WINNIPEG — Living without a reliable source of clean, running water is a reality for thousands of Manitoba First Nations communities in northern Manitoba.
A Winnipeg man spent a week in St. Theresa Point, nearly 500 kilometres northeast of Winnipeg, documenting his time living with a family of nine who have no running water or indoor plumbing.
Darrick Baxter told Global News the nearest public water pump is roughly two to three kilometers away and family members must walk in frigid conditions, find a ride or hire a cab to get water.
“The second day, when we went out to get water, we didn’t know it, but the water was filled with grey or brown sludge,” said Baxter, who lives in a “beautiful large home” in the Westwood neighbourhood. “It had a lot of whatever it might have been floating on the top, so it’s either use the fresh water for hygiene or use it for cooking.

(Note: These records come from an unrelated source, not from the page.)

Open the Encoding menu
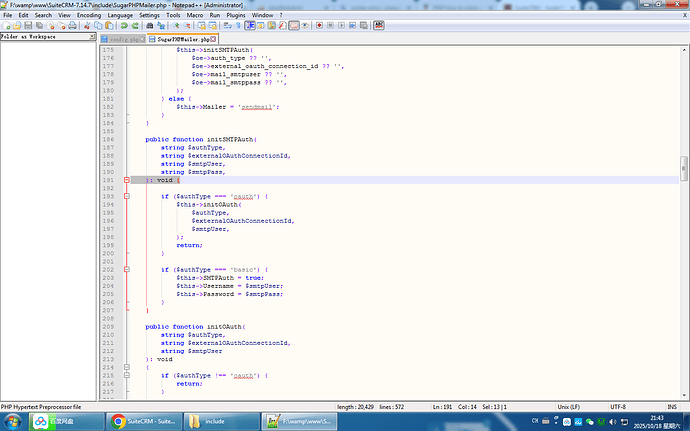The width and height of the screenshot is (690, 431). pos(89,16)
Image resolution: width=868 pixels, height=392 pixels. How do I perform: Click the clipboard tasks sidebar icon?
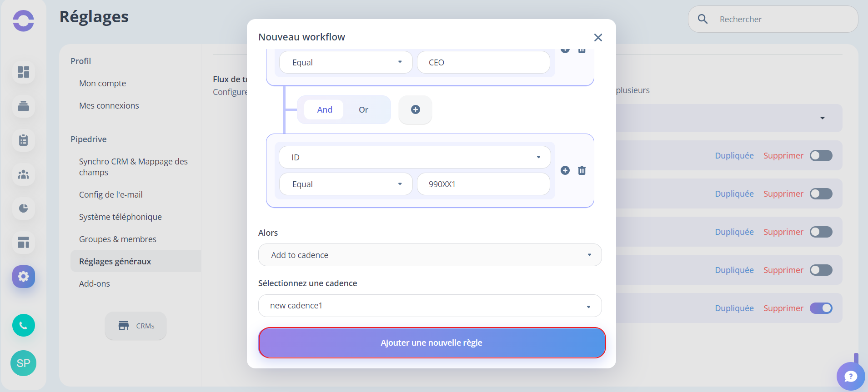click(23, 140)

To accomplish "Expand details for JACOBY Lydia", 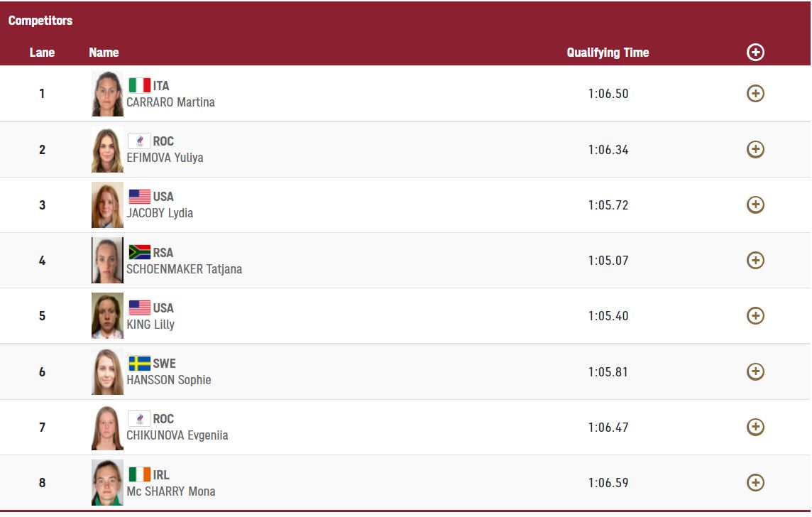I will tap(755, 205).
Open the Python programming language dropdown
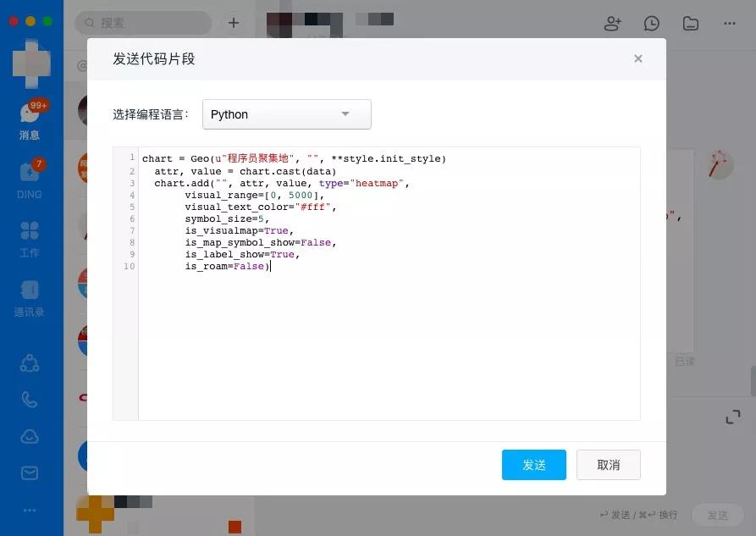 286,113
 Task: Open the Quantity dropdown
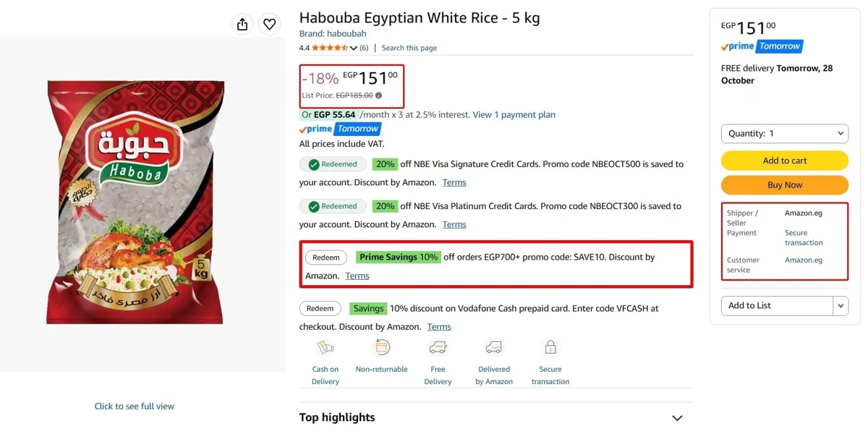(x=785, y=134)
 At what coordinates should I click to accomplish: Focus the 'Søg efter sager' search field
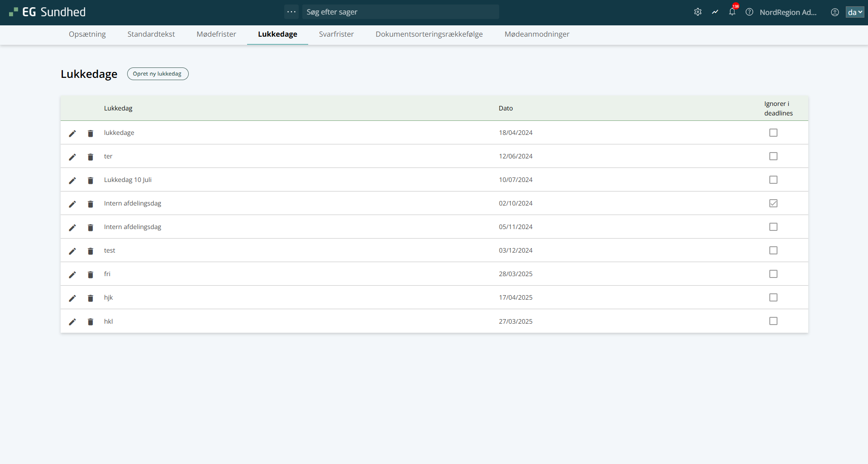(401, 12)
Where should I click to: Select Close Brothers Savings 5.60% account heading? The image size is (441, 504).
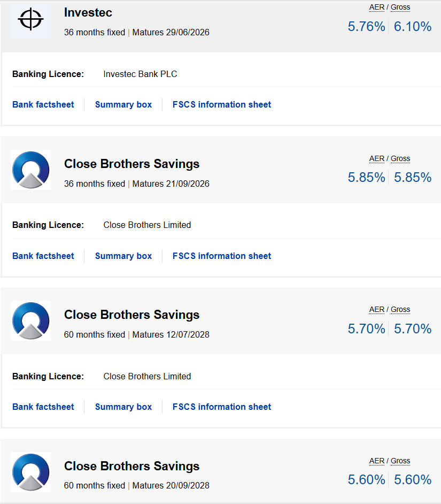[x=131, y=466]
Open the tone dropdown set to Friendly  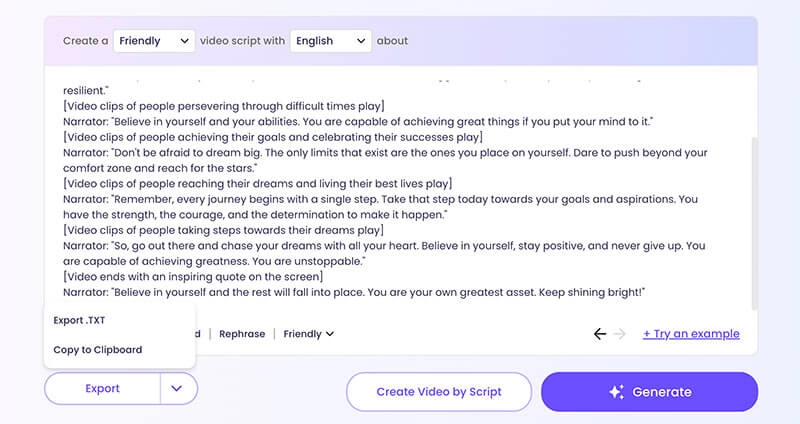(x=154, y=41)
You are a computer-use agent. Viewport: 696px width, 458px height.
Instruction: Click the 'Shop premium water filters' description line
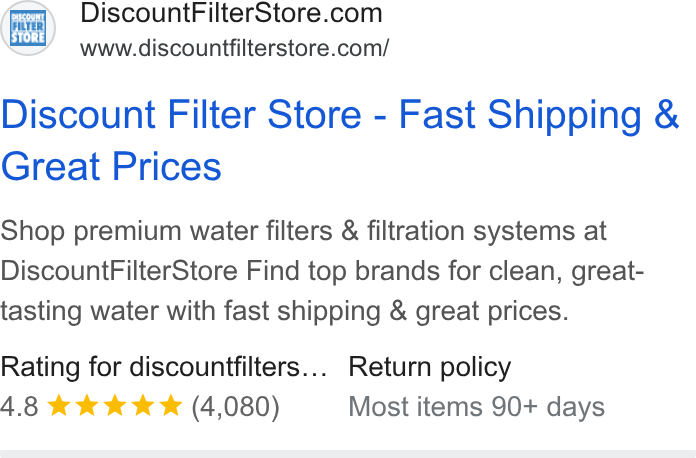click(303, 231)
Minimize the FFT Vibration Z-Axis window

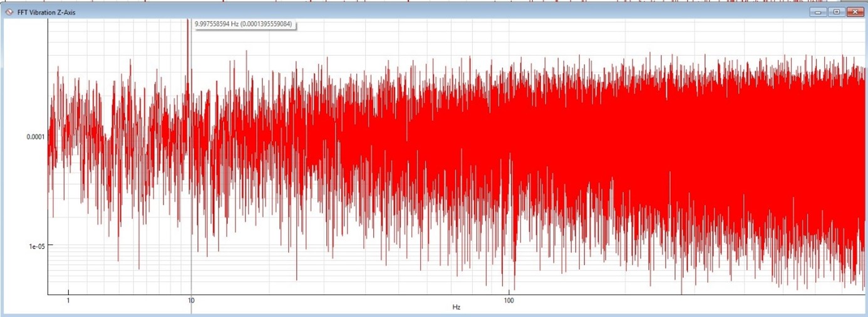pyautogui.click(x=817, y=12)
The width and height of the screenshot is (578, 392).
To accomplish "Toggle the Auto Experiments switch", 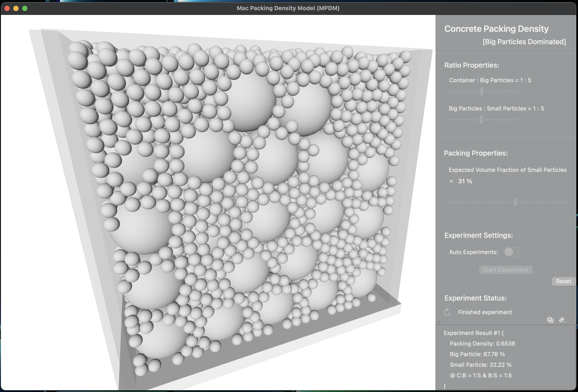I will pos(512,252).
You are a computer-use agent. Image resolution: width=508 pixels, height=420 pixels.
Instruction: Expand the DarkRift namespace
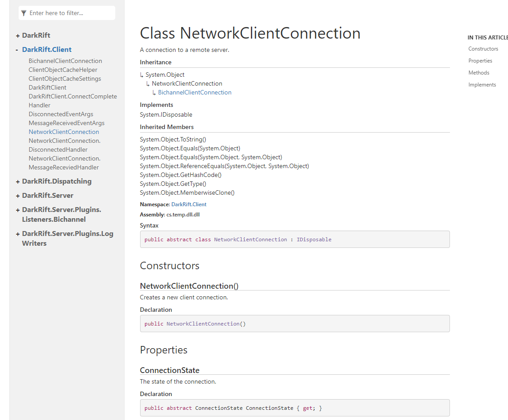coord(18,35)
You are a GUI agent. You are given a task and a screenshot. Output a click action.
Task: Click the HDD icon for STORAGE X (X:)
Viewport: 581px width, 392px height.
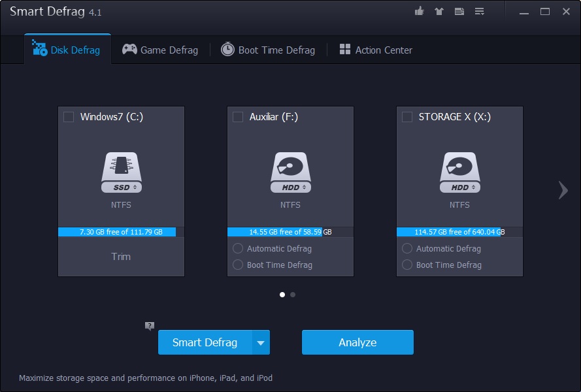click(459, 173)
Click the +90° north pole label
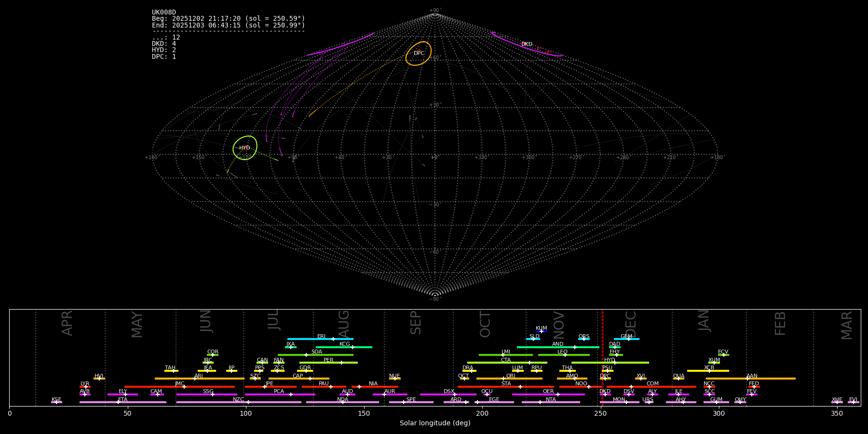868x434 pixels. pos(434,10)
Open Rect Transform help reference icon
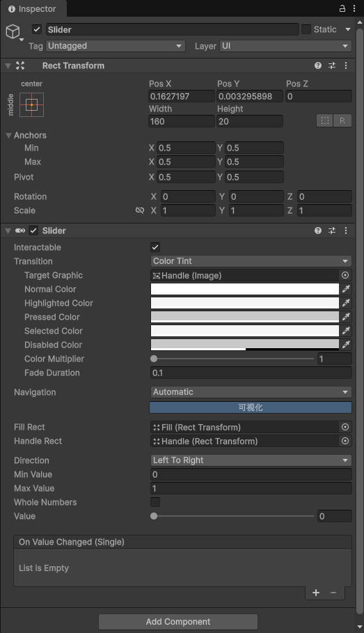 tap(318, 65)
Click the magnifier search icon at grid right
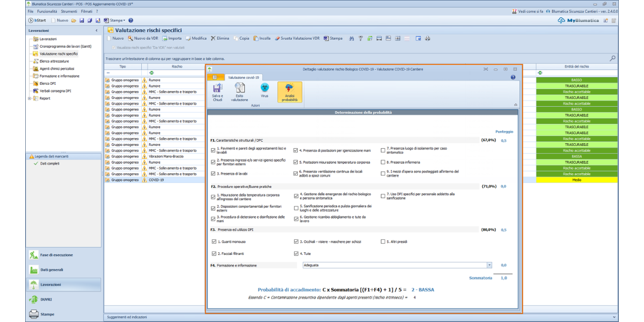Viewport: 644px width, 322px height. tap(612, 58)
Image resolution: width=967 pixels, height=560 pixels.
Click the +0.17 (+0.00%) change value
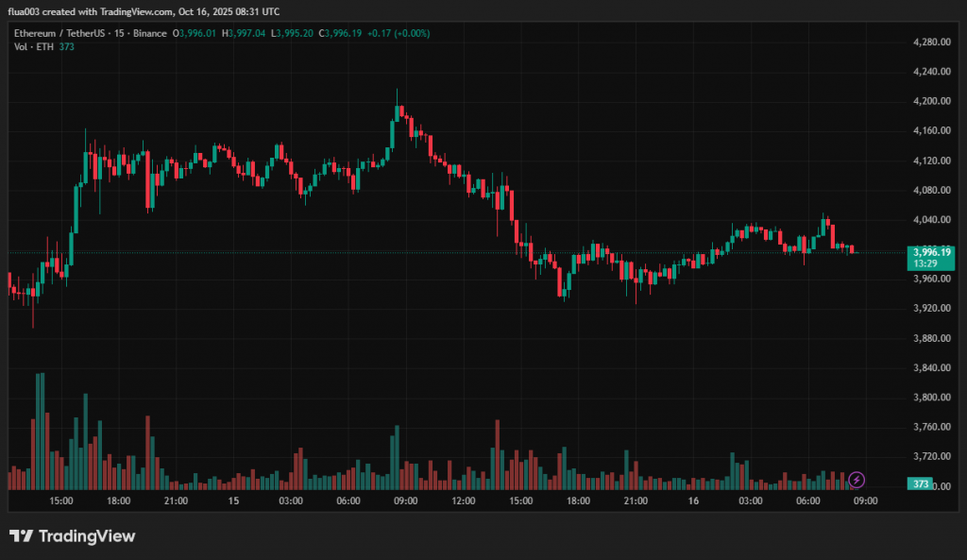click(397, 33)
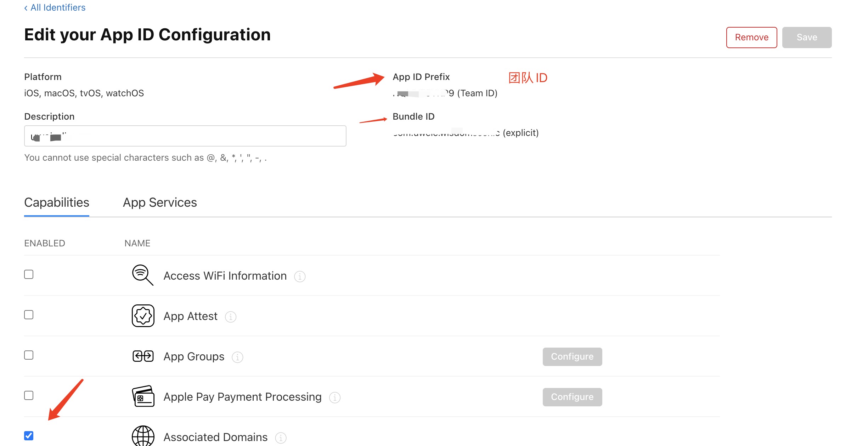Enable the App Groups capability

click(x=28, y=355)
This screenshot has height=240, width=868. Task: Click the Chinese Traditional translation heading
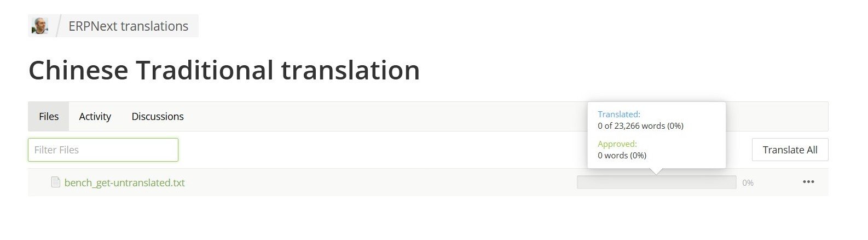coord(224,70)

That’s a decision that is very difficult for a family to make.”
Baxter, who returns to Winnipeg Friday, recounted having to go 22 hours without washing his hands and said brushing his teeth was a luxury that wasn’t always possible.
He has been collecting videos and images and tweeting out his time up north in the hope of shedding light on what he said is a dire situation for thousands of people.
The federal government announced earlier in February that it would spend $323 million over the next two years to improve water and wastewater services on Canadian reserves.
A portion of that money will go to reserves in the Island Lake communities, although it’s unclear whether St. Theresa Point will be one of them.